_Brief 1_. Decide whether each statement agrees with the Senate Judiciary minutes below, answering yes or no and quoting the words of the minutes that settle it. (a) The committee met in Room 2149 of the Legislative Building. (b) Kristin L. Erickson spoke against A.B. 95. (c) Leon Aberasturi said the courts planned to offer a regional drug court in southern Nevada.
_Brief 2_. Print the part of the Senate Judiciary minutes starting with "Chairman Amodei began" and going on through "certain cases. (BDR 14-284)".

MINUTES OF THE

SENATE Committee on Judiciary

 

Seventy-second Session

April 23, 2003

 

 

The Senate Committee on Judiciary was called to order by Chairman Mark E. Amodei, at 8:09 a.m., on Wednesday, April 23, 2003, in Room 2149 of the Legislative Building, Carson City, Nevada. Exhibit A is the Agenda. Exhibit B is the Attendance Roster. All exhibits are available and on file at the Research Library of the Legislative Counsel Bureau.

 

COMMITTEE MEMBERS PRESENT:

 

Senator Mark E. Amodei, Chairman

Senator Maurice E. Washington, Vice Chairman

Senator Terry Care

Senator Mike McGinness

Senator Dennis Nolan

Senator Dina Titus

Senator Valerie Wiener

 

STAFF MEMBERS PRESENT:

 

Nicolas Anthony, Committee Policy Analyst

Bradley Wilkinson, Committee Counsel

Ann Bednarski, Committee Secretary

 

OTHERS PRESENT:

 

Kristin L. Erickson, Lobbyist, Chief Deputy District Attorney, Criminal Division, District Attorney, Washoe County, and Nevada District Attorney’s Association

Leon Aberasturi, District Attorney, Lyon County

Barbara Shell, Deputy District Attorney, Victim-Witness Unit, District Attorney, Clark County

R. Ben Graham, Lobbyist, Clark County District Attorney, and Nevada District Attorneys’ Association, Las Vegas

 

            Chairman Amodei began by requesting testimony on Assembly Bill (A.B.) 95. He invited Mr. Aberasturi and Ms. Erickson to come forward.


ASSEMBLY BILL 95 (1st Reprint): Makes various changes to provision pertaining to authority and discretion of court to suspend sentence and grant probation in certain cases. (BDR 14-284)

 

Kristin L. Erickson, Lobbyist, Chief Deputy, District Attorney, Criminal Division, District Attorney, Washoe County, and Nevada District Attorneys’ Association, voiced support of A.B. 95 because she said it would give more discretion to district court judges and enable them to either sentence a person to prison or keep prison as a future leverage tool for sentencing at a later time. She said if a person was in drug court, the threat of a jail sentence became an incentive to successfully complete the drug program.

 

Leon Aberasturi, District Attorney, Lyon County, said A.B. 95 gave district court judges “a strong stick” to help guide people through the drug court program. He said like most programs, the problem was adequate funding for the drug program. Therefore, he explained, it was important the people who were in the drug court program were serious and wanted the help offered to them for their drug and alcohol problems. He said the courts had joined forces and planned to offer a regional drug court in western Nevada.

 

Mr. Aberasturi requested what he termed a minor language change to section 1, paragraph (b), lines 6 and 9, to permit the judge to weigh all defendants the same at the time of sentencing, rather than only being able to consider information that was current at the time the crime was committed. He explained occasionally a defendant began the process on a felony charge and between the time of arrest and time of sentencing other felony crimes were committed in the same or other judicial districts. He said without this change, the judge generally had to grant probation, essentially overlooking subsequent crimes.

_Dataset excerpts_.
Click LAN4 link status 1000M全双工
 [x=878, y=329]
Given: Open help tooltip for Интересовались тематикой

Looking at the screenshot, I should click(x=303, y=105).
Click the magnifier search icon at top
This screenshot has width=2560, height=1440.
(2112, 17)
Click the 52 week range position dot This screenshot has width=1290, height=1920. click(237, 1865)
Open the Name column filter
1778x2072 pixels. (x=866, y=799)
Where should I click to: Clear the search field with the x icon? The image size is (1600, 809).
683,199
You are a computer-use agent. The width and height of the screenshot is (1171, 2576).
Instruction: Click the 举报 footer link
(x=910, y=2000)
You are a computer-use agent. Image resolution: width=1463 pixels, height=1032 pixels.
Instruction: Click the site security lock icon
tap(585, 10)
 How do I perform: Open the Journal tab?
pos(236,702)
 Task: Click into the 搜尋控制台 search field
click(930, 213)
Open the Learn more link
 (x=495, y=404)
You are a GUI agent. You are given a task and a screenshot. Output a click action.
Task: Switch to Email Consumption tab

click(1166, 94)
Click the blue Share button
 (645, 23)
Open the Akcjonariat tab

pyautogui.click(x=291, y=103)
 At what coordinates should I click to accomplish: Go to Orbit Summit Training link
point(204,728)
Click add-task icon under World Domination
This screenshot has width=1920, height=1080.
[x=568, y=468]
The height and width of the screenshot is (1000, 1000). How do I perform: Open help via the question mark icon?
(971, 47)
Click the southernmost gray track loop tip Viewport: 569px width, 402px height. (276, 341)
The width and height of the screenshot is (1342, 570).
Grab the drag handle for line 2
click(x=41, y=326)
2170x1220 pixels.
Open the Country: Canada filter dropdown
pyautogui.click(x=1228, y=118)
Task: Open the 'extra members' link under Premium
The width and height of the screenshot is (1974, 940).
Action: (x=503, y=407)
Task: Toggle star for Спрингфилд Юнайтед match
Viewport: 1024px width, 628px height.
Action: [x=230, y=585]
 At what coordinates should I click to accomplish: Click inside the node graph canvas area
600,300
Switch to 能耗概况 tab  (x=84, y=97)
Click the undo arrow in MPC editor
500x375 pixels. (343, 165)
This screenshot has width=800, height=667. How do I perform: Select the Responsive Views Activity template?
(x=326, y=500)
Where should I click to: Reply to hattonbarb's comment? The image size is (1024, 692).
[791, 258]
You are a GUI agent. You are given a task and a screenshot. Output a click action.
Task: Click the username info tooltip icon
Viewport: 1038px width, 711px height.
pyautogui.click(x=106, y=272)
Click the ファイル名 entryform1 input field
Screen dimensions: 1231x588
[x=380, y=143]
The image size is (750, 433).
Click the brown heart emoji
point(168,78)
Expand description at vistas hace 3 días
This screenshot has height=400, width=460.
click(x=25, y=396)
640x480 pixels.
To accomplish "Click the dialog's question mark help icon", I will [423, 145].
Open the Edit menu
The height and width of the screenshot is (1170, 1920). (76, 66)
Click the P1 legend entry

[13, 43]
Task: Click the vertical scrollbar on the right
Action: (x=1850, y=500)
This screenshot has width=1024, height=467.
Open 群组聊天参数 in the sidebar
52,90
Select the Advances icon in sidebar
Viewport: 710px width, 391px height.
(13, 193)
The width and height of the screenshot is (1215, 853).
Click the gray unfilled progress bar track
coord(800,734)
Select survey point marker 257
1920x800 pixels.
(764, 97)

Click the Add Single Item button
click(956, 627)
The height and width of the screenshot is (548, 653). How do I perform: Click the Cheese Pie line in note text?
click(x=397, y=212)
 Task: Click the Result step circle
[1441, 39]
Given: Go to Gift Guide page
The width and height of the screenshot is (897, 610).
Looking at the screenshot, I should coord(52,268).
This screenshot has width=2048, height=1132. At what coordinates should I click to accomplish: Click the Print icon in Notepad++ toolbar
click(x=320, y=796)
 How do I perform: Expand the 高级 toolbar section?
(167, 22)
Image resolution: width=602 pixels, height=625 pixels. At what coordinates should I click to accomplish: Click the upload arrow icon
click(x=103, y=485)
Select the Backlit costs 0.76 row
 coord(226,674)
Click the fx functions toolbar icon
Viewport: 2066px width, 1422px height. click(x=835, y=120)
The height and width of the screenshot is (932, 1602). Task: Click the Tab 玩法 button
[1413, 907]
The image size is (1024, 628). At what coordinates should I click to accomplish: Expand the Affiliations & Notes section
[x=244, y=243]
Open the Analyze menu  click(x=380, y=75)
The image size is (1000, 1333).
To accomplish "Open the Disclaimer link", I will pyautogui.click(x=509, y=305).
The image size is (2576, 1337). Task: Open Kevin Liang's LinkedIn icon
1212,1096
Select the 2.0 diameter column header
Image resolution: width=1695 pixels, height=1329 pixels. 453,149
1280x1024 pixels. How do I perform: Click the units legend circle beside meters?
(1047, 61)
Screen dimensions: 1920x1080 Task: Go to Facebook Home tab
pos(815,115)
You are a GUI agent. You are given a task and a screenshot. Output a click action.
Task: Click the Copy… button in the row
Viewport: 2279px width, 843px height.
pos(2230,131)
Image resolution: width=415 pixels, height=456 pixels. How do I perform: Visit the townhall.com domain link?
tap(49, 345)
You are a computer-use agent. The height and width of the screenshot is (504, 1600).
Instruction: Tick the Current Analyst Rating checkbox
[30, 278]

_Expected output 1_.
(a) Yes: "in Room 2149 of the Legislative Building, Carson City, Nevada"
(b) No: "voiced support of A.B. 95"
(c) No: "planned to offer a regional drug court in western Nevada"

_Expected output 2_.
Chairman Amodei began by requesting testimony on Assembly Bill (A.B.) 95. He invited Mr. Aberasturi and Ms. Erickson to come forward.


ASSEMBLY BILL 95 (1st Reprint): Makes various changes to provision pertaining to authority and discretion of court to suspend sentence and grant probation in certain cases. (BDR 14-284)